June Lake and Danny Shaw are a Korean-American couple living in San Francisco. They serve as somewhat relatable people in the new Doctor Who, with their tight relationship with each other being the foundation for the 'family dynamic' of Series 5 and 6. Their employment is left vague, with it being just enough for a comfortable apartment. The Doctor enters their lives as the city becomes very confused on who are robots created by Nestene Corporation and who are humans. In the end this is cleared up and all the robots - Autons they are belatedly called - are either dismantled or in certain cases just neutralised. Their travels with the Doctor weave through their developing family life, including with their daughter Hana who ends up disappearing due to her latent time travelling abilities [acquired due to being conceived on the Tardis]. In the end, they chose to go together into a parallel world and be trapped forever there to save the universe from being taken over by Cybermen.

Jacinda Regan is a rebel, simple. She loves her bike and she always holds authority in disdain, making her former teacher Andy Park deeply frustrated at times. However, she is a kind-hearted woman who holds a strong moral code. With the Doctor and Andy, she's often the one arguing to help people when they just want to leave. In the end, she chose to stay in Pyongyang to join a biker gang after the end of the series.

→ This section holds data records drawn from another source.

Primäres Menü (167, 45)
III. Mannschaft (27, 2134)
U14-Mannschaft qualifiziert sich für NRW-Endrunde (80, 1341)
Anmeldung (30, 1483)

The actress has given her opinion that she thinks that Jacinda would end up being dissatisfied with the gang and seek to do greater things.

Andy Park is a teacher. A hard-working teacher often frustrated with his students. But a teacher nevertheless. He takes pride in being able to notice even the littlest things, and even though Jacinda dropped out of school, he still attempts to teach her things on their travels. With Penny, he proves a far more successful teacher even if Penny's abilities prove beyond his understanding. In the end, he leaves the Tardis voluntarily, citing a wish to continue teaching his students and finding time travel increasingly a distraction.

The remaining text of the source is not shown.